_WHAT NEEDS TO BE DONE_:
What you give back must match the data character for character.

*** THE INPUT ***

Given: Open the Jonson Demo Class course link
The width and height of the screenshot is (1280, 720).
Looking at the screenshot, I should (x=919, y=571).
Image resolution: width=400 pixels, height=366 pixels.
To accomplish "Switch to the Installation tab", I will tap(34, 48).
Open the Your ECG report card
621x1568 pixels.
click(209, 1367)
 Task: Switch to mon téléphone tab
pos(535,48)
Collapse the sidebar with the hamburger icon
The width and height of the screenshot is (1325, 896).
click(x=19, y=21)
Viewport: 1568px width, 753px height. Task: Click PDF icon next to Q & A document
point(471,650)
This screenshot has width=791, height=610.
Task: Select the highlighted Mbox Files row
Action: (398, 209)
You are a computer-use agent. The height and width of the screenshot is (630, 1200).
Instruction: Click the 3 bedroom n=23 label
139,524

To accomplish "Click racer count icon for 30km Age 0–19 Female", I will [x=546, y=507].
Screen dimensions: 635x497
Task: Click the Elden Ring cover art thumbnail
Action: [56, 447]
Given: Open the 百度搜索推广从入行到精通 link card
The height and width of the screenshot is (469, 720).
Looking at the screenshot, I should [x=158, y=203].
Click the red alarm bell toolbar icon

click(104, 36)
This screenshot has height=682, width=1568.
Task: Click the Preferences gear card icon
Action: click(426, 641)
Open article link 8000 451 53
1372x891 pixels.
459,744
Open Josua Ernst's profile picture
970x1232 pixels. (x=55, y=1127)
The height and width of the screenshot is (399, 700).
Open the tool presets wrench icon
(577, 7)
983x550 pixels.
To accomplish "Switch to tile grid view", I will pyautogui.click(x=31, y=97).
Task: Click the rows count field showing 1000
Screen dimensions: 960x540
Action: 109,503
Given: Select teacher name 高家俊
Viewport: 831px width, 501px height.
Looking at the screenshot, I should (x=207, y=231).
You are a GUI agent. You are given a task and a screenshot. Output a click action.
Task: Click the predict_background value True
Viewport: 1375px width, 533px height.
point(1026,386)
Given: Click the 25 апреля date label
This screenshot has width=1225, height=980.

***

_OUTPUT OF THE EXERCISE_:
Given: Open the Jonson Demo Class course link
The width and height of the screenshot is (1280, 720).
Looking at the screenshot, I should (x=919, y=571).
Image resolution: width=400 pixels, height=366 pixels.
To accomplish "Switch to the Installation tab", I will tap(34, 48).
Open the Your ECG report card
621x1568 pixels.
click(209, 1367)
 Task: Switch to mon téléphone tab
pos(535,48)
Collapse the sidebar with the hamburger icon
The width and height of the screenshot is (1325, 896).
click(x=19, y=21)
Viewport: 1568px width, 753px height. Task: Click PDF icon next to Q & A document
point(471,650)
This screenshot has width=791, height=610.
Task: Select the highlighted Mbox Files row
Action: (398, 209)
You are a computer-use agent. The height and width of the screenshot is (630, 1200).
Instruction: Click the 3 bedroom n=23 label
139,524

To accomplish "Click racer count icon for 30km Age 0–19 Female", I will [x=546, y=507].
Screen dimensions: 635x497
Task: Click the Elden Ring cover art thumbnail
Action: [56, 447]
Given: Open the 百度搜索推广从入行到精通 link card
The height and width of the screenshot is (469, 720).
Looking at the screenshot, I should [x=158, y=203].
Click the red alarm bell toolbar icon

click(104, 36)
This screenshot has height=682, width=1568.
Task: Click the Preferences gear card icon
Action: click(426, 641)
Open article link 8000 451 53
1372x891 pixels.
459,744
Open Josua Ernst's profile picture
970x1232 pixels. (x=55, y=1127)
The height and width of the screenshot is (399, 700).
Open the tool presets wrench icon
(577, 7)
983x550 pixels.
To accomplish "Switch to tile grid view", I will pyautogui.click(x=31, y=97).
Task: Click the rows count field showing 1000
Screen dimensions: 960x540
Action: 109,503
Given: Select teacher name 高家俊
Viewport: 831px width, 501px height.
Looking at the screenshot, I should (x=207, y=231).
You are a GUI agent. You are given a task and a screenshot. Output a click action.
Task: Click the predict_background value True
Viewport: 1375px width, 533px height.
point(1026,386)
Given: Click the 25 апреля date label
This screenshot has width=1225, height=980.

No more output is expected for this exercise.